Here’s a connection that you might not be aware of: some allergy sufferers find that their allergens don’t just trigger the most common symptoms, they also trigger migraines.

Fred Belcher knows all about this. Winter weather chases his migraines away. At other times of the year, Belcher is debilitated by his severe headaches: “Light would affect me. [The headache] would pretty much shut me down.”

The migraines coincided with the onset of the allergy season.

Dr Min Ku, an allergist, indicated that Belcher’s predicament is not all that unusual. With nasal allergies, you run a risk of migraine over 14 times higher than folks without allergies.

How do allergies trigger migraines? The histamine released in an allergic reaction causes swelling of blood vessels and other nasal tissues. The pressure and constriction of blood flow are what causes the headache.

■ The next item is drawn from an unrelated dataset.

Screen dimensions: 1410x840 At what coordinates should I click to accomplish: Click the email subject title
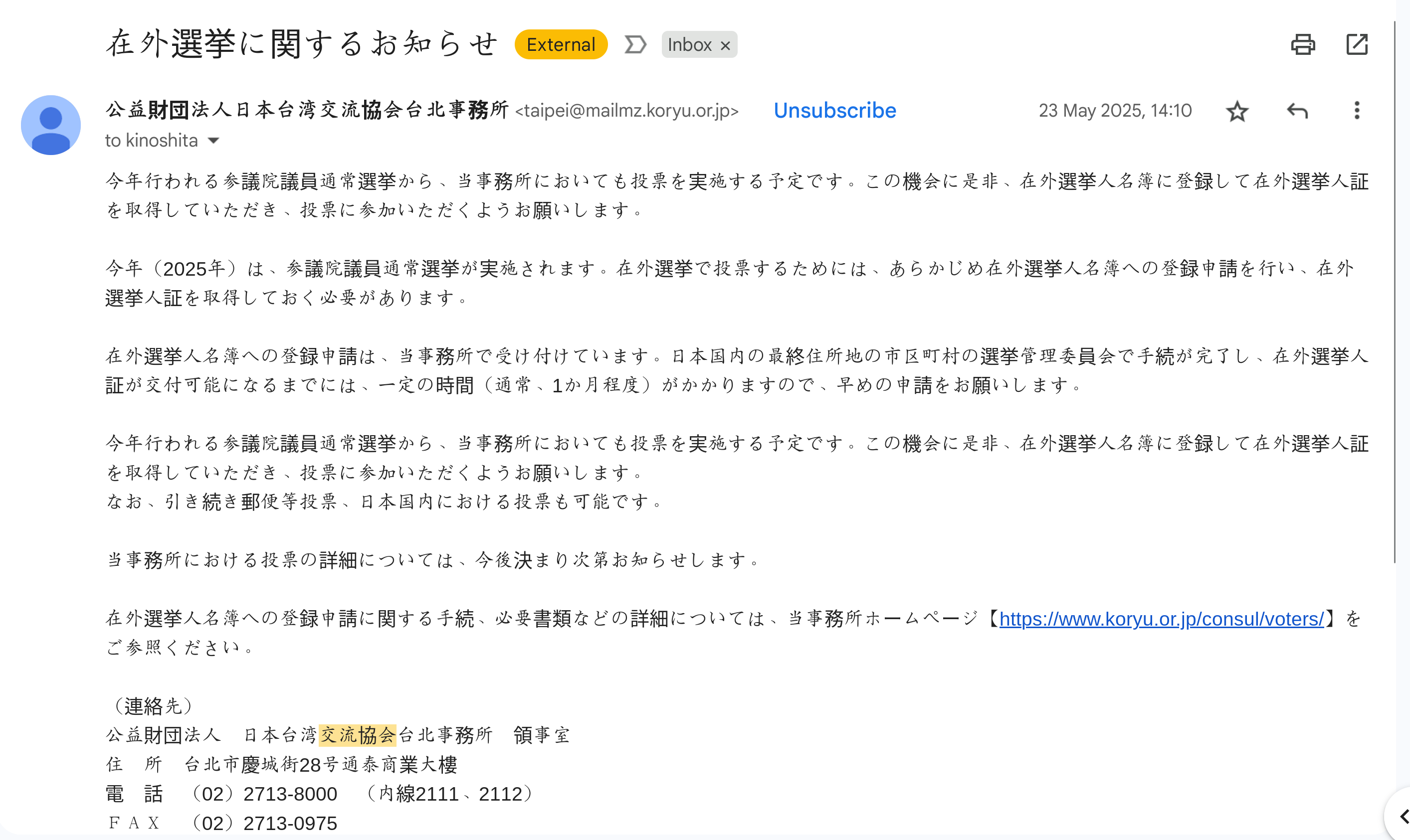[x=302, y=44]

Ku indicated that when doctors treat the nasal allergies aggressively, that migraines often get better.

Treatment options to target nasal passages include steroid sprays. Other treatments that help to reduce environmental allergies include allergy shots – but this is a long term strategy and will not decrease migraines in the short term.

Allergy shots use the “vaccine” theory to help to reduce your reaction to allergens. Each shot is comprised of a small dose of your allergen. You start with the smallest dose that you can tolerate and progress slowly to larger and larger doses, building up tolerance to the allergen along the way. Most courses of treatment will run for years, in order for the patient to get maximum benefit.

If allergy shots could be right for you, start them now while the winter is still upon us. While you can begin treatment for environmental allergens at any time, the only way allergy shots will give you some relief next spring is if you start now.